Do you believe that there’s always something new you can learn? Or that there’s someone interesting to meet?
This week’s WOW is the last part of “Boomers who remain witty and sharp past 70 usually live by these 9 rules. A sharp mind past 70 isn’t guaranteed—but these 9 rules make all the difference, by Avery White at Vegoutmag.com
To Recap:
The difference between those who remain vibrant conversationalists at 75 and those who retreat into repetitive stories isn’t luck. It’s a collection of habits, attitudes, and deliberate choices that keep their minds flexible while their joints might not be. These rules aren’t complicated or expensive—they’re accessible to anyone willing to rethink what aging means for the brain.
- They treat curiosity like oxygen
- They collect experiences, not just memories
- They embrace technology without surrendering to it
- They maintain friendships across generations
- They laugh at themselves first
- They read like their brain depends on it
- They pick their battles and forget the rest
Sharp seniors have learned what’s worth arguing about and what isn’t. They’ll engage in spirited debates about things that matter but won’t waste energy correcting every wrong opinion or fighting every slight. They’ve developed what might be called selective passion—intense when it counts, relaxed when it doesn’t.
This isn’t apathy; it’s wisdom. It requires the prefrontal cortex to override the emotional brain’s need to be right all the time. Those who stay sharp understand that mental energy is finite, and spending it on petty grievances leaves less for creativity, humor, and genuine connection.
- They stay physically active without being obsessive
The sharpest minds past 70 usually inhabit bodies that move regularly. Not marathon-running necessarily, but walking, swimming, gardening—something that gets blood flowing to the brain. They understand the brain-body connection isn’t just wellness-speak; it’s biological fact.
But they’re not fanatics. They don’t bore you with their step count or lecture about their workout routine. They’ve found sustainable ways to stay active that feel more like living than exercising. Movement is integrated into life, not segregated into gym time. Research consistently shows that even moderate exercise can significantly improve cognitive function in older adults.
- They create more than they consume
Whether it’s writing letters, cooking new recipes, woodworking, or watercolors, mentally sharp seniors are makers, not just takers. They produce something—anything—that didn’t exist before they created it. This isn’t about talent or skill; it’s about the act of creation itself.
Creating requires the brain to work in ways that consuming never will. It demands problem-solving, planning, and adaptation when things don’t go as expected. The act of creation, regardless of the medium, builds cognitive reserve—the brain’s ability to maintain function despite age-related changes. Those who stay sharp understand that the question isn’t “Am I good at this?” but “Am I engaged by this?”
Final thoughts
The people who remain quick-witted and mentally agile past 70 haven’t discovered a secret formula or won a genetic lottery. They’ve simply refused to accept the narrative that aging means inevitable intellectual decline. They’ve chosen engagement over withdrawal, curiosity over certainty, growth over stagnation.

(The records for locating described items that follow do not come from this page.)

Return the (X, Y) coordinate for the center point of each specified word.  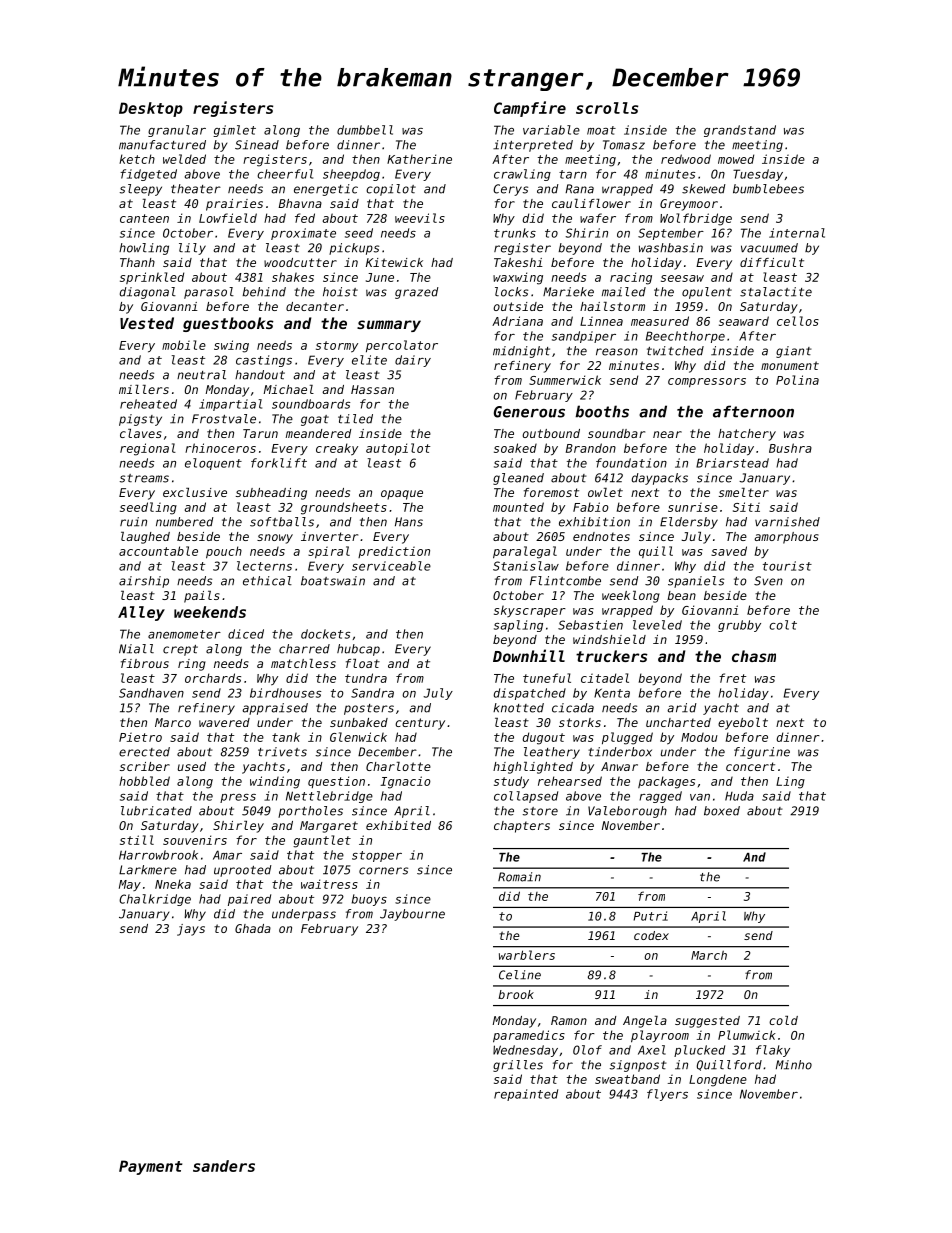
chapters (522, 827)
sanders (224, 1166)
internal (797, 233)
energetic (326, 190)
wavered (224, 722)
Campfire (530, 109)
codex (651, 935)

These rules aren’t really rules at all—they’re invitations to remain fully alive regardless of age. They recognize that the brain, like any muscle, responds to how you use it. The sharp seniors among us have figured out that wit isn’t about being young; it’s about being interested. They know that mental agility isn’t about denying age; it’s about embracing complexity at any age.
Most importantly, they understand that staying sharp isn’t just about cognitive exercise—it’s about maintaining a fundamental belief that there’s always something new to learn, someone interesting to meet, and something worth laughing about. Even—especially—yourself.
This week is all about fundamental aging beliefs. Can you pick and choose your battles and forget about the rest? Are you physically active without being obsessive? Are you staying engaged by being creative?